If an emerging growth company, indicate by check mark if the registrant has elected not to use the extended transition period for complying with any new or revised financial accounting standards provided pursuant to Section 13(a) of the Exchange Act.  



*On November 3, 2022, the issuer’s common stock was suspended from trading on The Nasdaq Stock Market LLC (“Nasdaq”). Effective November 4, 2022, trades in the issuer’s common stock began being quoted on the OTC Pink Marketplace under the symbol “PHASQ.”





Item 1.01
Entry into a Material Definitive Agreement.

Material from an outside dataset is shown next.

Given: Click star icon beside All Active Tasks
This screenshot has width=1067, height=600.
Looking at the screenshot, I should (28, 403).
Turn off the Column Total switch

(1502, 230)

As previously disclosed, on October 23, 2022, PhaseBio Pharmaceuticals, Inc. (the “Company”) filed a voluntary petition for relief under Chapter 11 of Title 11 (“Chapter 11”) of the United States Bankruptcy Code (the “Bankruptcy Code”) in the United States Bankruptcy Court for the District of Delaware (the “Bankruptcy Court”), thereby commencing a Chapter 11 case for the Company (Case No. 22-10995-LSS) (the “Chapter 11 Case”). The Company continues to operate its business and manage its properties as a debtor in possession pursuant to Sections 1107(a) and 1108 of the Bankruptcy Code under the jurisdiction of the Bankruptcy Court.
On November 4, 2022, the Company entered into an asset purchase agreement (the “Agreement”) with Chiesi Farmaceutici S.p.A., a private limited company organized under the Laws of Italy (the “Purchaser”), pursuant to which the Purchaser agreed to acquire, subject to the terms and conditions contained in the Agreement, all of the assets of the Company primarily related to the Company’s business in connection with bentracimab, also known as PB2452 (the “Product”), including intellectual property, regulatory documentation and goodwill (collectively, the “Assets”), and to assume certain specified liabilities of the Company (collectively, the “Liabilities” and such acquisition of Assets and assumption of Liabilities, the “Transaction”), subject to the terms and conditions contained therein. Under the Agreement, the Purchaser has agreed to serve as the “stalking horse” bidder, and the Transaction remains subject to higher or otherwise better bids.
The Transaction, and the designation of the Purchaser as the stalking horse bidder, is subject to the approval of the Bankruptcy Court. As the proposed stalking horse bidder, the Purchaser’s offer to purchase the Assets and assume the Liabilities, as set forth in the Agreement, would serve as the minimum, or floor, bid. On November 4, 2022, the Company filed a motion with the Bankruptcy Court seeking authority to sell the Assets to the Purchaser pursuant to Section 363 of the Bankruptcy Code, subject to higher or otherwise better bids, approval of the proposed bidding procedures, designation of the Purchaser as the stalking horse bidder, and a motion requesting a hearing on approval of the bidding procedures (the “Sale Motion”). Pursuant to the Agreement, and as set forth in the proposed bidding procedures filed with the Sale Motion, if the Company receives any qualified bids by the proposed bid deadline of December 9, 2022, the Company must conduct an auction, which is proposed to take place on December 12, 2022.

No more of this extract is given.